┌─ Records shown

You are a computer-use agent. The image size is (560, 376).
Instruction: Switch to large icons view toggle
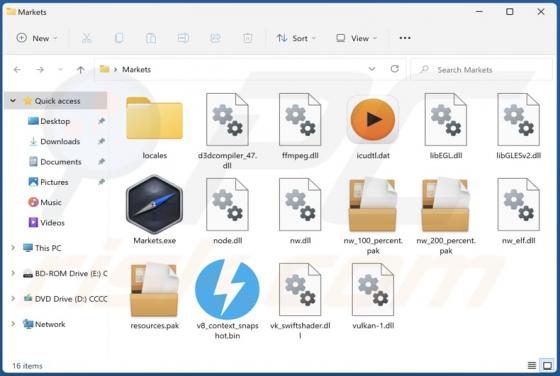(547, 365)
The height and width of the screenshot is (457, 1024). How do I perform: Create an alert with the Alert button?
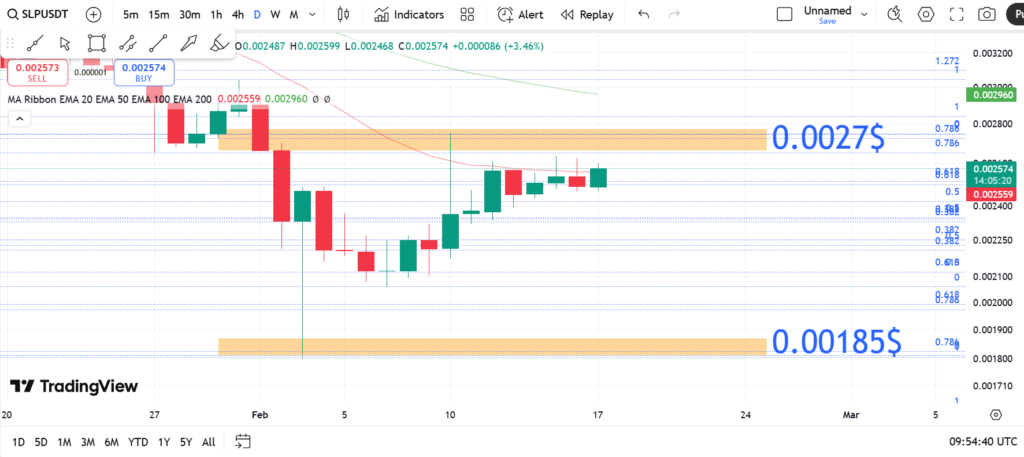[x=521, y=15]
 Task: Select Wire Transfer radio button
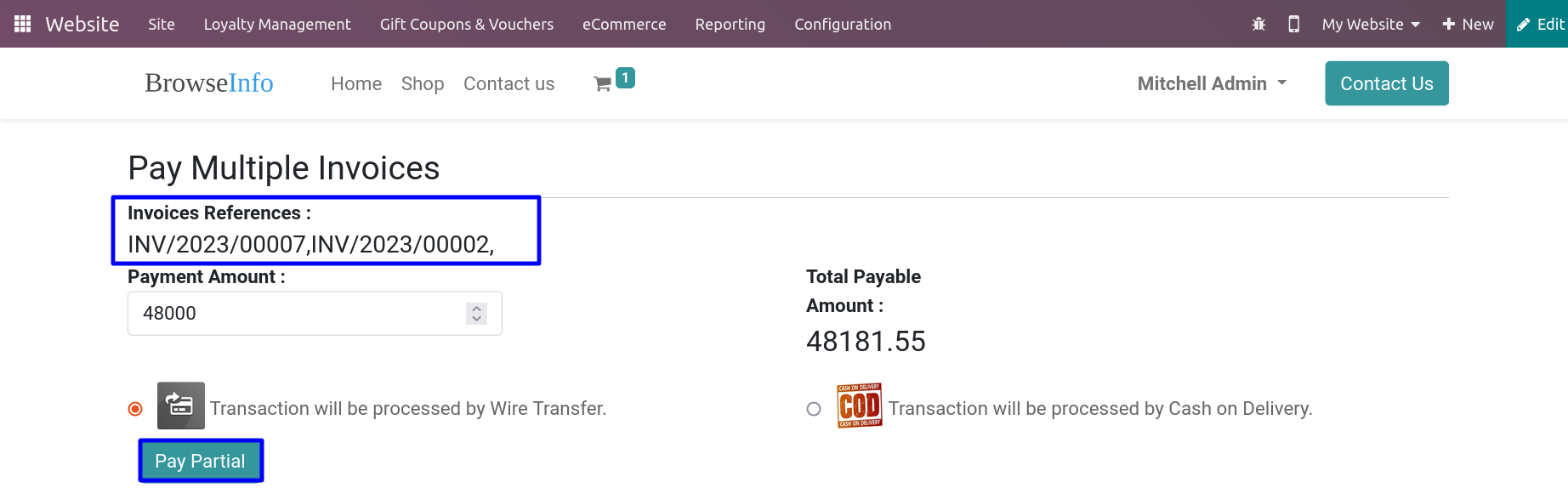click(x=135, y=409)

└─

(Directions):
None of the pictures should be carried over when the data above is transcribed exactly.

(Exercise output):
You are a computer-use agent. The image size is (560, 376).
Instruction: Switch to large icons view toggle
(547, 365)
The height and width of the screenshot is (457, 1024). How do I perform: Create an alert with the Alert button?
[x=521, y=15]
 Task: Select Wire Transfer radio button
click(x=135, y=409)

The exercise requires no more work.